Articles

Prescription Pattern of Cholelithiasis at Surgery Ward in Tertiary Care Hospital

Background: Cholelithiasis is a chronic recurrent disease of the hepatobiliary system. The impaired metabolism of cholesterol, bile acids and bilirubin are characterized by gallstone formation.The number of surgical procedures for cholelithiasis has risen markedly in developed countries since 1950. An estimated 90% of cholecystectomies are now performed by the laparoscopic approach worldwide.

Objectives: The aim of the study was to study prescription pattern of Cholelithiasis at surgery ward in B&C medical college teaching hospital and research Centre Pvt. Ltd.

Materials and Methods: A Retrospective study was conducted and data of Cholelithiasis cases admitted at Surgery ward from 2077/01/01 BS to 2077/12/31 BS were collected. Coding of data , result and interpretation of data were drawn using SPSS version 16 and MS Excel 2016 .

Result: The present study included 137 patients.Among them,80.3% were females and 19.7% were males. The high incidence of cholelithiasis was found in the age group 30-39 years (27%). 98.5% of total hospitalized patient were prescribed with antibiotics followed by Proton Pump inhibitors (93.4%) and NSAIDS(92%) .Among antibiotics, Ceftriaxone (65.7%) were the most prescribed one. During discharge , antibiotics (98.5%) were the most prescribed group of medicine followed by Proton Pump Inhibitors (88.3%) and NSAIDS(67.9%). And among antibiotics, Cefixime (52.6%) were mostly prescribed. While analyzing prescription pattern of discharge medication it was found that percentage of drugs prescribed by generic name was 13.86% and percentage of drugs prescribed from essential drug list was 43.36%.

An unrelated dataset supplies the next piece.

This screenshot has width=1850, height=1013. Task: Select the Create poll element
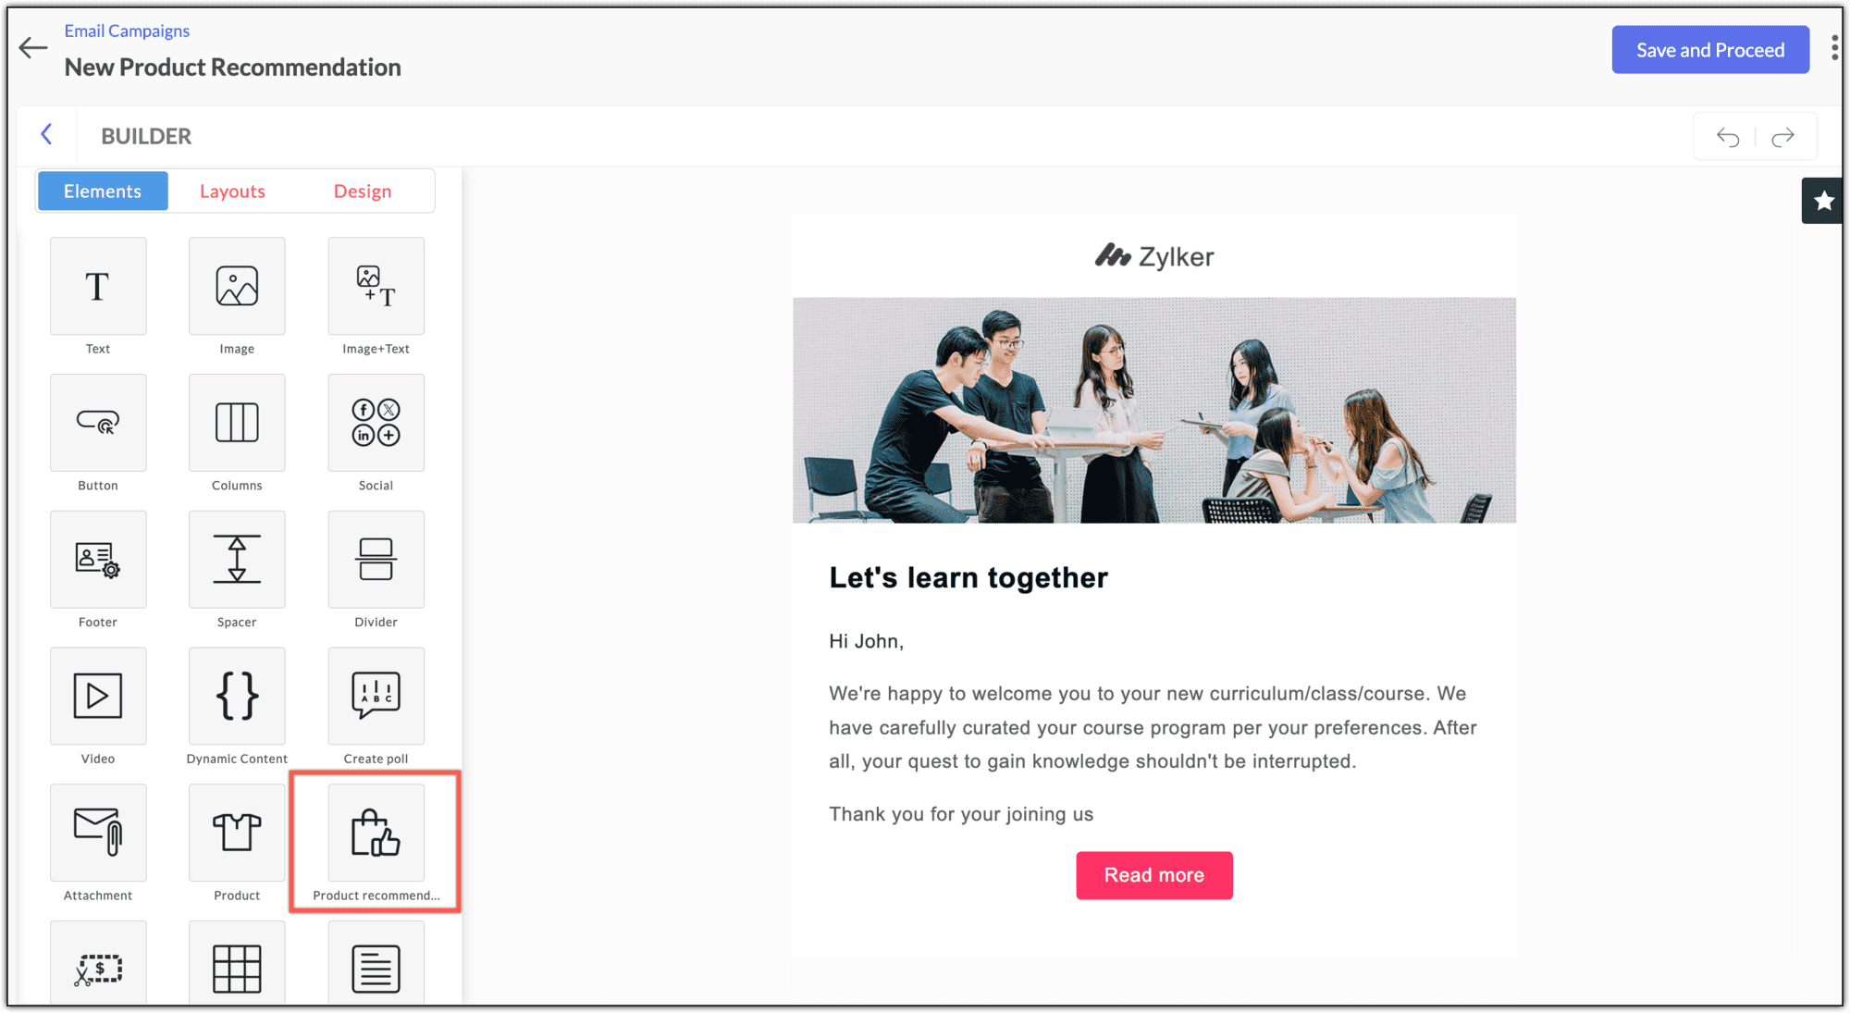pyautogui.click(x=376, y=696)
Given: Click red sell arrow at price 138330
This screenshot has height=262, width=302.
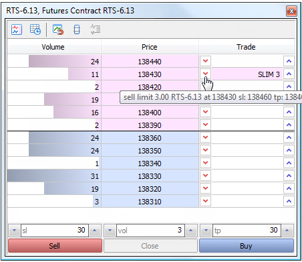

Conclusion: The present study revealed that there was greater incidence of Cholelithiasis in females (80.3%) than in males and in the age group 30-39 years (27%) .The results obtained from this study showed that most commonly prescribed medicines were antibiotics. Prescription through generic name and essential drug list was low. Therefore, prioritization on prescribing drugs by generic name and from essential drug list needs to be encouraged.